Every entry needs to be printed exactly, please.
——
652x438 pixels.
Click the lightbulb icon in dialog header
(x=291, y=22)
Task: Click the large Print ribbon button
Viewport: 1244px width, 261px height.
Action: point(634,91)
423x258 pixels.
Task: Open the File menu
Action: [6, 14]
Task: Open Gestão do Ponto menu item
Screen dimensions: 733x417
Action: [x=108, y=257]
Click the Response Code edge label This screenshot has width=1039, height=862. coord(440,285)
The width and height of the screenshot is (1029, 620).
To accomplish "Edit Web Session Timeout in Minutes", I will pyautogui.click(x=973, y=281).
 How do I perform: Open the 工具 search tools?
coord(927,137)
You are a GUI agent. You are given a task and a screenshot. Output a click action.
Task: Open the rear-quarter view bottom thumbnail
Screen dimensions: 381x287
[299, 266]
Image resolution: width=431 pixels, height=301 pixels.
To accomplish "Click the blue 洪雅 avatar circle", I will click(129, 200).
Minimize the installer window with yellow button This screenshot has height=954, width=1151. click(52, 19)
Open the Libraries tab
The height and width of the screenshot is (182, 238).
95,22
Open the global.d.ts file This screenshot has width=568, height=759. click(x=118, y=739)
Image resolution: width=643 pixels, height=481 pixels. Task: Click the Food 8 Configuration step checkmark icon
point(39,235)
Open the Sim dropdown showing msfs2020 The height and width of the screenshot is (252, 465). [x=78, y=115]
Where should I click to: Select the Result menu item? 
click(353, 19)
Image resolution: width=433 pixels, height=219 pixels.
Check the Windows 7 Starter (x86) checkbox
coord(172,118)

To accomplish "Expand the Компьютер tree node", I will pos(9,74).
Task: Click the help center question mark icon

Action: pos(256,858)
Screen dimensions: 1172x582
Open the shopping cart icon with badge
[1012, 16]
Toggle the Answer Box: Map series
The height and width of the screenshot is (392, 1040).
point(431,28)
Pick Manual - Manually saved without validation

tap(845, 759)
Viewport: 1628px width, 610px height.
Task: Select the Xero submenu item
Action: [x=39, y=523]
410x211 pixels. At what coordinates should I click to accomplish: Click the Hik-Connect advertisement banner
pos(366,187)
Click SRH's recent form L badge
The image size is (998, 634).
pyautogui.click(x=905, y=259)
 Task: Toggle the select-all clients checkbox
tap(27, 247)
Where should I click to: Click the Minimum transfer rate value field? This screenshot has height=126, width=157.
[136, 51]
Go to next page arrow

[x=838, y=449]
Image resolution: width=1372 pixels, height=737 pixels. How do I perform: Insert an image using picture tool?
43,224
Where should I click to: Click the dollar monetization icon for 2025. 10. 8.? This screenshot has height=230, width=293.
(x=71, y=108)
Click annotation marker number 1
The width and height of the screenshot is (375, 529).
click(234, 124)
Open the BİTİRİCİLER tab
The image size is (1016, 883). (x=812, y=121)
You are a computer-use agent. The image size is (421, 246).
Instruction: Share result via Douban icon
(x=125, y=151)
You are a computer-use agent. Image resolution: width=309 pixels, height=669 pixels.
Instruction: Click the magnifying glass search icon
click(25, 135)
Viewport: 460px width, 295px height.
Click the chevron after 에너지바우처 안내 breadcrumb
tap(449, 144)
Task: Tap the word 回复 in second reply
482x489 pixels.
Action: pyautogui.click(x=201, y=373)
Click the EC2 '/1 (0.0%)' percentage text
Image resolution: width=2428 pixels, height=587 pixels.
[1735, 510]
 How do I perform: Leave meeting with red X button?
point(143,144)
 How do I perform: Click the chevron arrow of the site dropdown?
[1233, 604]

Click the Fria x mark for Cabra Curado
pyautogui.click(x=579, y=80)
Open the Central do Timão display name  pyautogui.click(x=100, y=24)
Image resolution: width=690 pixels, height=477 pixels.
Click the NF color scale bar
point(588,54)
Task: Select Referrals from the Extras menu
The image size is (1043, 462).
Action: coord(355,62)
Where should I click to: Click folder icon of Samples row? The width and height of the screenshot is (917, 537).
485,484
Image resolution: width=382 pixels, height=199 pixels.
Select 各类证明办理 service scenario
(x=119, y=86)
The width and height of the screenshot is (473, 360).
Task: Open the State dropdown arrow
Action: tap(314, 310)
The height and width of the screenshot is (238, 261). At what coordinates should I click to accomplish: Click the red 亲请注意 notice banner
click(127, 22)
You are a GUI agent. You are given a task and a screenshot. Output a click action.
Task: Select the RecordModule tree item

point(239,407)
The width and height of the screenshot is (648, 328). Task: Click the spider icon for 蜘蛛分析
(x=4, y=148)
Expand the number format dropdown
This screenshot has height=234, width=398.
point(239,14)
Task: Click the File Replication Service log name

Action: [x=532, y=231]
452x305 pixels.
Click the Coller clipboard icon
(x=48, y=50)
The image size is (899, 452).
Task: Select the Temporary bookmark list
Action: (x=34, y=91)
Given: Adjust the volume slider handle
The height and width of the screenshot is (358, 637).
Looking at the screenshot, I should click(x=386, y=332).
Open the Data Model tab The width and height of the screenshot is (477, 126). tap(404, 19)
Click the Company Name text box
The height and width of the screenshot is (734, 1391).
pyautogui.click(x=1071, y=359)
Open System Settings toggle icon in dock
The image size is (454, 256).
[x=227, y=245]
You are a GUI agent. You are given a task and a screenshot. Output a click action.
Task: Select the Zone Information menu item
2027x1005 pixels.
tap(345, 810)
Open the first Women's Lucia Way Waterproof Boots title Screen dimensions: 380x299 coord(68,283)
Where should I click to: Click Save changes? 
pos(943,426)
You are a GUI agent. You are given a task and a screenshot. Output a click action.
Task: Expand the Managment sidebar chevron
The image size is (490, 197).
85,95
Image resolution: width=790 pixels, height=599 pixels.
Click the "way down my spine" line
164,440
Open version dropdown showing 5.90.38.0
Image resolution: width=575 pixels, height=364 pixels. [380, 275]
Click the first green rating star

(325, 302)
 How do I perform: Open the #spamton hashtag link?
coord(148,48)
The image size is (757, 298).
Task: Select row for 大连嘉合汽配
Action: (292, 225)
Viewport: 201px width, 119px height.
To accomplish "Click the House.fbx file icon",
——
== ANSWER TO THIS PROBLEM ==
652x438 pixels.
Click the lightbulb icon in dialog header
(x=291, y=22)
Task: Click the large Print ribbon button
Viewport: 1244px width, 261px height.
Action: point(634,91)
423x258 pixels.
Task: Open the File menu
Action: [6, 14]
Task: Open Gestão do Ponto menu item
Screen dimensions: 733x417
Action: [x=108, y=257]
Click the Response Code edge label This screenshot has width=1039, height=862. coord(440,285)
The width and height of the screenshot is (1029, 620).
To accomplish "Edit Web Session Timeout in Minutes", I will pyautogui.click(x=973, y=281).
 How do I perform: Open the 工具 search tools?
coord(927,137)
You are a GUI agent. You are given a task and a screenshot. Output a click action.
Task: Open the rear-quarter view bottom thumbnail
Screen dimensions: 381x287
[299, 266]
Image resolution: width=431 pixels, height=301 pixels.
To accomplish "Click the blue 洪雅 avatar circle", I will click(129, 200).
Minimize the installer window with yellow button This screenshot has height=954, width=1151. click(52, 19)
Open the Libraries tab
The height and width of the screenshot is (182, 238).
95,22
Open the global.d.ts file This screenshot has width=568, height=759. click(x=118, y=739)
Image resolution: width=643 pixels, height=481 pixels. Task: Click the Food 8 Configuration step checkmark icon
point(39,235)
Open the Sim dropdown showing msfs2020 The height and width of the screenshot is (252, 465). [x=78, y=115]
Where should I click to: Select the Result menu item? 
click(353, 19)
Image resolution: width=433 pixels, height=219 pixels.
Check the Windows 7 Starter (x86) checkbox
coord(172,118)

To accomplish "Expand the Компьютер tree node", I will pos(9,74).
Task: Click the help center question mark icon

Action: pos(256,858)
Screen dimensions: 1172x582
Open the shopping cart icon with badge
[1012, 16]
Toggle the Answer Box: Map series
The height and width of the screenshot is (392, 1040).
point(431,28)
Pick Manual - Manually saved without validation

tap(845, 759)
Viewport: 1628px width, 610px height.
Task: Select the Xero submenu item
Action: [x=39, y=523]
410x211 pixels. At what coordinates should I click to accomplish: Click the Hik-Connect advertisement banner
pos(366,187)
Click SRH's recent form L badge
The image size is (998, 634).
pyautogui.click(x=905, y=259)
 Task: Toggle the select-all clients checkbox
tap(27, 247)
Where should I click to: Click the Minimum transfer rate value field? This screenshot has height=126, width=157.
[136, 51]
Go to next page arrow

[x=838, y=449]
Image resolution: width=1372 pixels, height=737 pixels. How do I perform: Insert an image using picture tool?
43,224
Where should I click to: Click the dollar monetization icon for 2025. 10. 8.? This screenshot has height=230, width=293.
(x=71, y=108)
Click annotation marker number 1
The width and height of the screenshot is (375, 529).
click(234, 124)
Open the BİTİRİCİLER tab
The image size is (1016, 883). (x=812, y=121)
You are a computer-use agent. The image size is (421, 246).
Instruction: Share result via Douban icon
(x=125, y=151)
You are a computer-use agent. Image resolution: width=309 pixels, height=669 pixels.
Instruction: Click the magnifying glass search icon
click(25, 135)
Viewport: 460px width, 295px height.
Click the chevron after 에너지바우처 안내 breadcrumb
tap(449, 144)
Task: Tap the word 回复 in second reply
482x489 pixels.
Action: pyautogui.click(x=201, y=373)
Click the EC2 '/1 (0.0%)' percentage text
Image resolution: width=2428 pixels, height=587 pixels.
[1735, 510]
 How do I perform: Leave meeting with red X button?
point(143,144)
 How do I perform: Click the chevron arrow of the site dropdown?
[1233, 604]

Click the Fria x mark for Cabra Curado
pyautogui.click(x=579, y=80)
Open the Central do Timão display name  pyautogui.click(x=100, y=24)
Image resolution: width=690 pixels, height=477 pixels.
Click the NF color scale bar
point(588,54)
Task: Select Referrals from the Extras menu
The image size is (1043, 462).
Action: coord(355,62)
Where should I click to: Click folder icon of Samples row? The width and height of the screenshot is (917, 537).
485,484
Image resolution: width=382 pixels, height=199 pixels.
Select 各类证明办理 service scenario
(x=119, y=86)
The width and height of the screenshot is (473, 360).
Task: Open the State dropdown arrow
Action: tap(314, 310)
The height and width of the screenshot is (238, 261). At what coordinates should I click to accomplish: Click the red 亲请注意 notice banner
click(127, 22)
You are a GUI agent. You are given a task and a screenshot. Output a click action.
Task: Select the RecordModule tree item

point(239,407)
The width and height of the screenshot is (648, 328). Task: Click the spider icon for 蜘蛛分析
(x=4, y=148)
Expand the number format dropdown
This screenshot has height=234, width=398.
point(239,14)
Task: Click the File Replication Service log name

Action: [x=532, y=231]
452x305 pixels.
Click the Coller clipboard icon
(x=48, y=50)
The image size is (899, 452).
Task: Select the Temporary bookmark list
Action: (x=34, y=91)
Given: Adjust the volume slider handle
The height and width of the screenshot is (358, 637).
Looking at the screenshot, I should click(x=386, y=332).
Open the Data Model tab The width and height of the screenshot is (477, 126). tap(404, 19)
Click the Company Name text box
The height and width of the screenshot is (734, 1391).
pyautogui.click(x=1071, y=359)
Open System Settings toggle icon in dock
The image size is (454, 256).
[x=227, y=245]
You are a GUI agent. You are given a task and a screenshot. Output a click action.
Task: Select the Zone Information menu item
2027x1005 pixels.
tap(345, 810)
Open the first Women's Lucia Way Waterproof Boots title Screen dimensions: 380x299 coord(68,283)
Where should I click to: Click Save changes? 
pos(943,426)
You are a GUI agent. You are given a task and a screenshot. Output a click action.
Task: Expand the Managment sidebar chevron
The image size is (490, 197).
85,95
Image resolution: width=790 pixels, height=599 pixels.
Click the "way down my spine" line
164,440
Open version dropdown showing 5.90.38.0
Image resolution: width=575 pixels, height=364 pixels. [380, 275]
Click the first green rating star

(325, 302)
 How do I perform: Open the #spamton hashtag link?
coord(148,48)
The image size is (757, 298).
Task: Select row for 大连嘉合汽配
Action: (292, 225)
Viewport: 201px width, 119px height.
To accomplish "Click the House.fbx file icon",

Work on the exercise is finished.